Though many struggle to find the purpose of much contemporary art, Scottsdale Museum of Contemporary Art takes its mission as a truly-public, educational facility to heart in its every activity. Run as a public/private partnership under the Scottsdale Cultural Council, SMoCA offers an enormous array of programming to meet the needs of the diverse community it serves in the Valley.
Firstly, the Museum offers free admission every Thursday, and participates in the citywide weekly artwalk, making itself a constantly-available cultural resource, rather than existent only in a silo. Complimentary entry is also offered to attendees of the numerous annual festivals that take place in the adjacent Civic Center plaza. In these instances, SMoCA removes itself from the perceived ivory tower, and places itself on the level of all people with the ability to reach its doorstep.
In addition to free entry, SMoCA offers tours throughout each month directed to seniors and youth, respectively, making sure diverse demographics are able to see and understand the art on display at the museum.
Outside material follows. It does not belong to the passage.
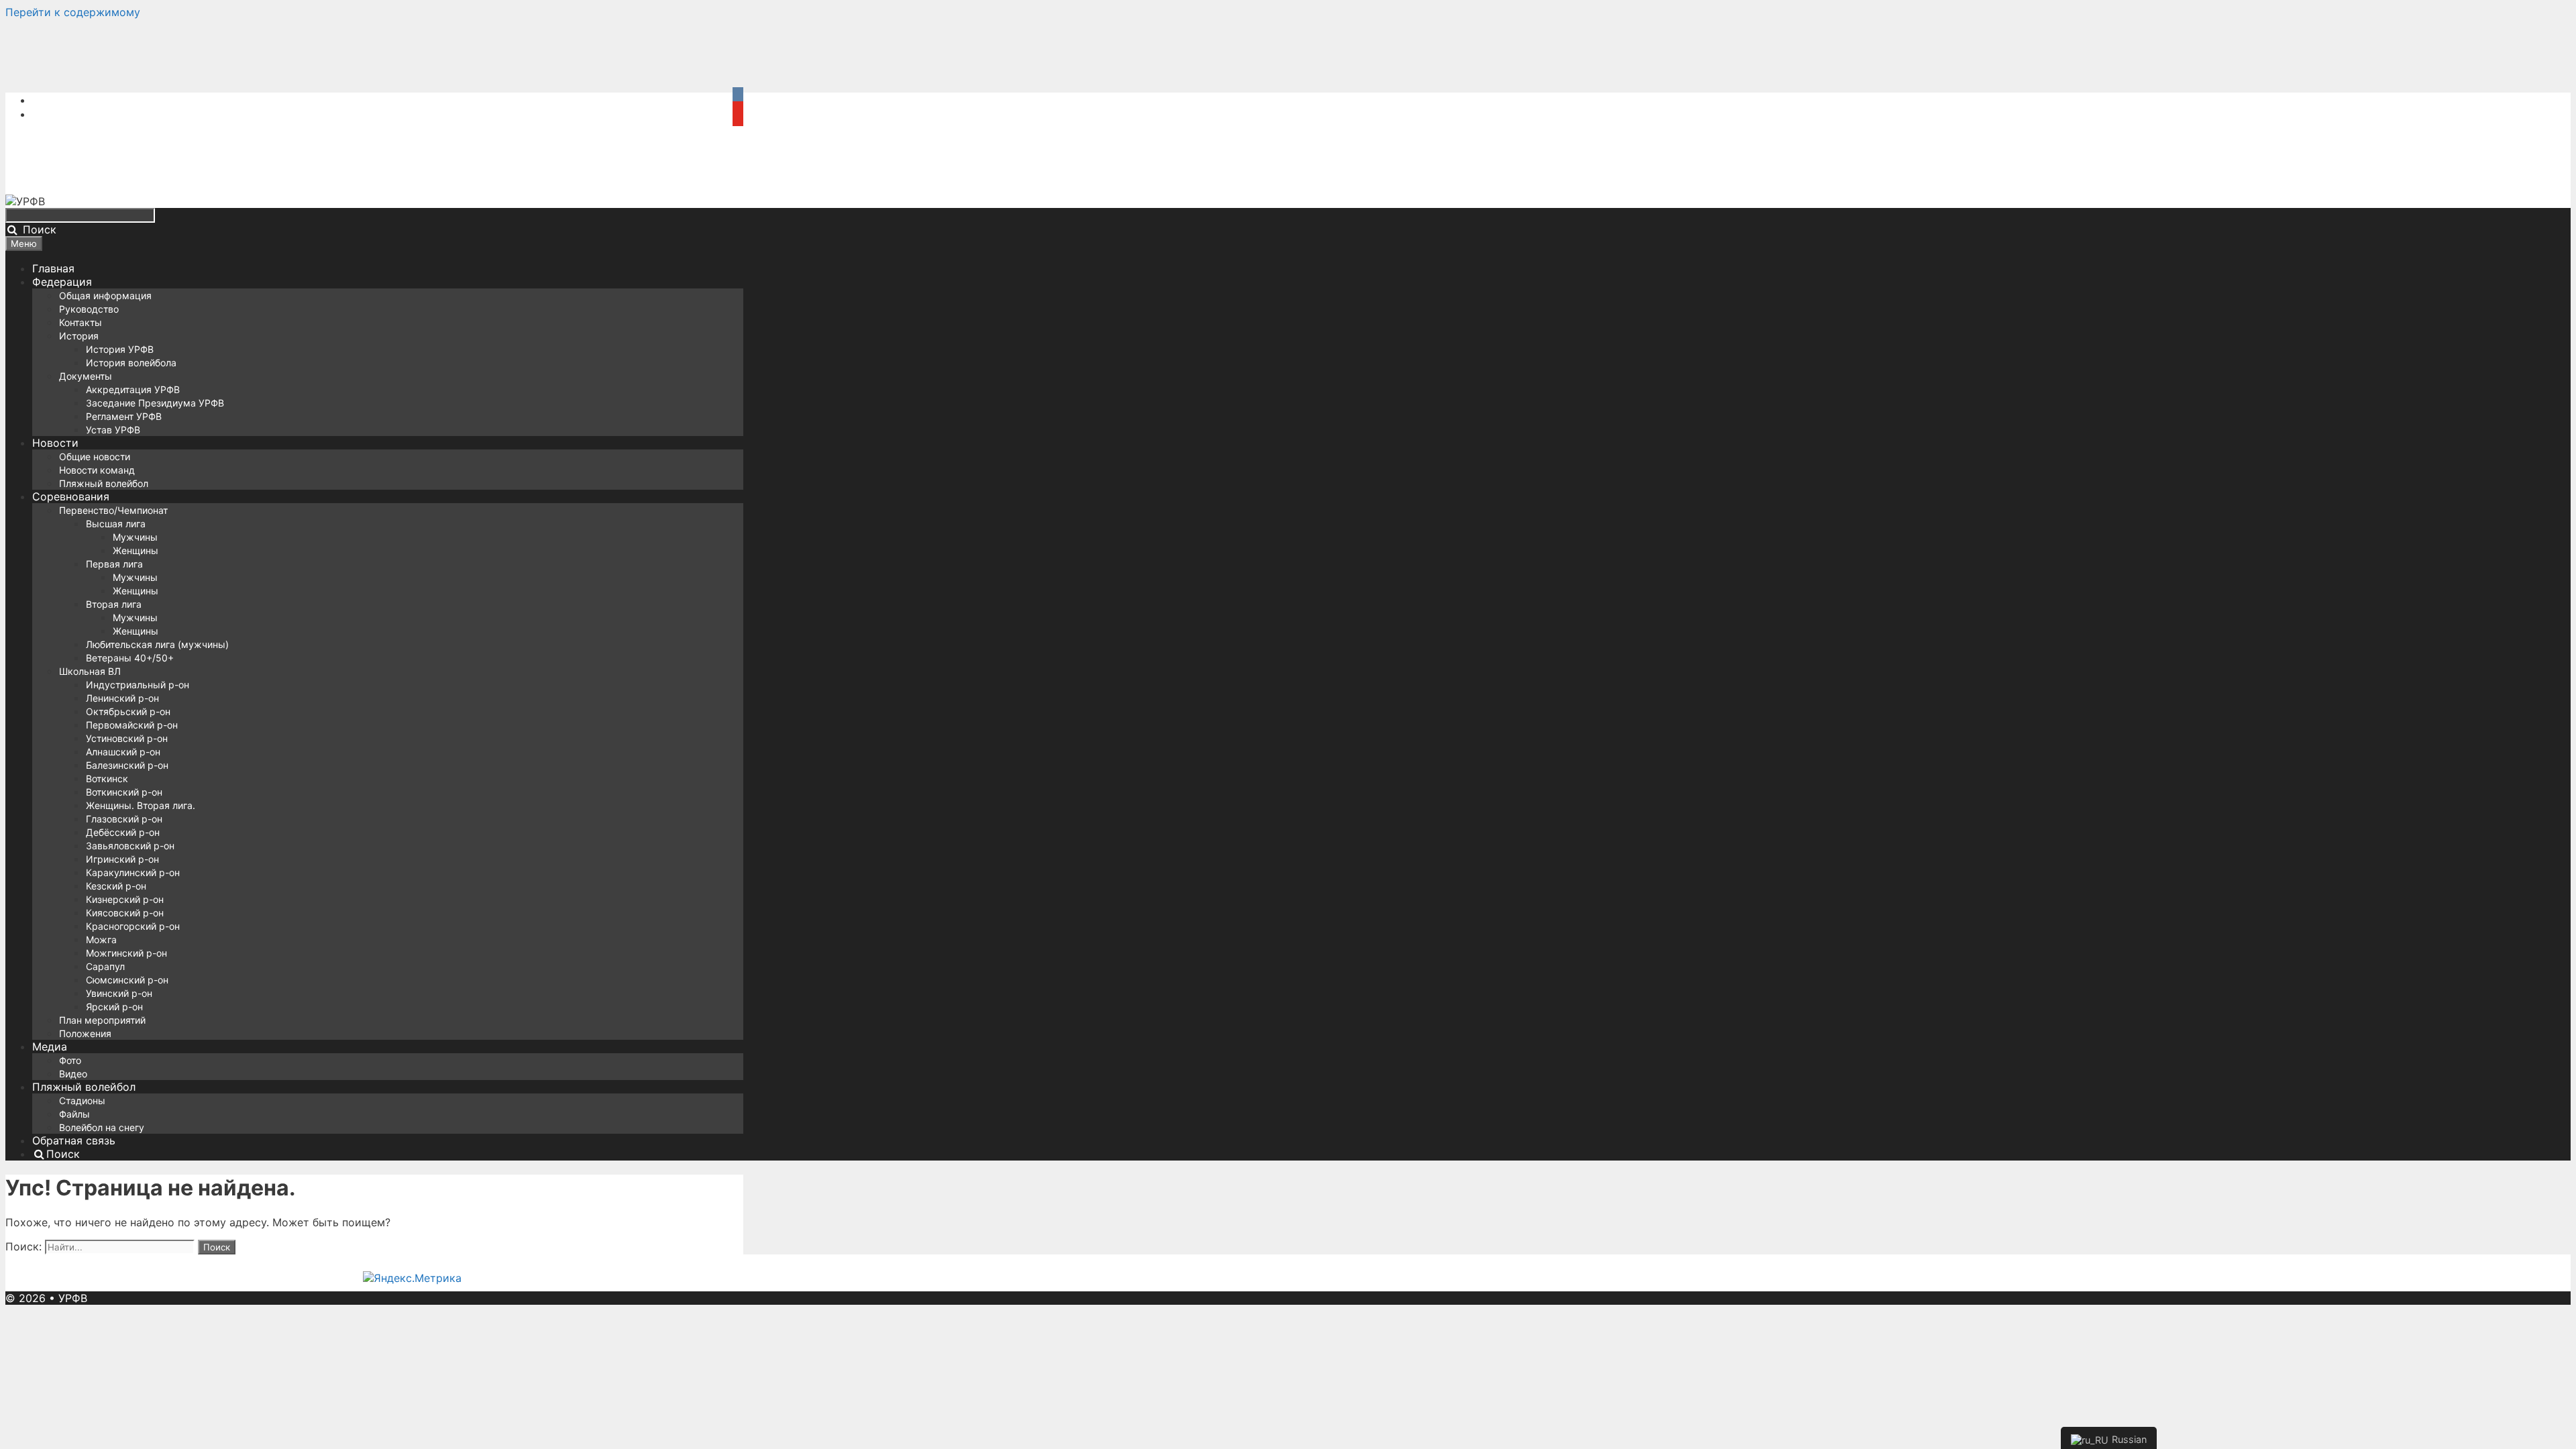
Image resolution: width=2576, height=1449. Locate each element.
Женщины (135, 550)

Events like this season's poetry and bike-art workshops specifically offer teens the opportunity to engage in artistic practice modeled after and in response to exhibits currently on display. Year-round, the Visions program visits high schools across the Valley to give teens the ability to create multimedia art, with the potential to have it displayed in the museum's student gallery, located inside the Scottsdale Center for the Performing Arts, next door to the museum.
Lastly, SMoCA offers programming diverse in both media and presentation, ensuring that all people can engage and find something valuable in the work they display. Video installations and sound pieces fill one room, while whimsical sculptures and drawings take over another; minimalist paintings and contemporary portraits take the wall in a single line, while looking-glasses peer into the wall in the next room.
While many view art (and especially contemporary art) as superfluous or non-essential, SMoCA emphatically makes the case for the opposite to be true.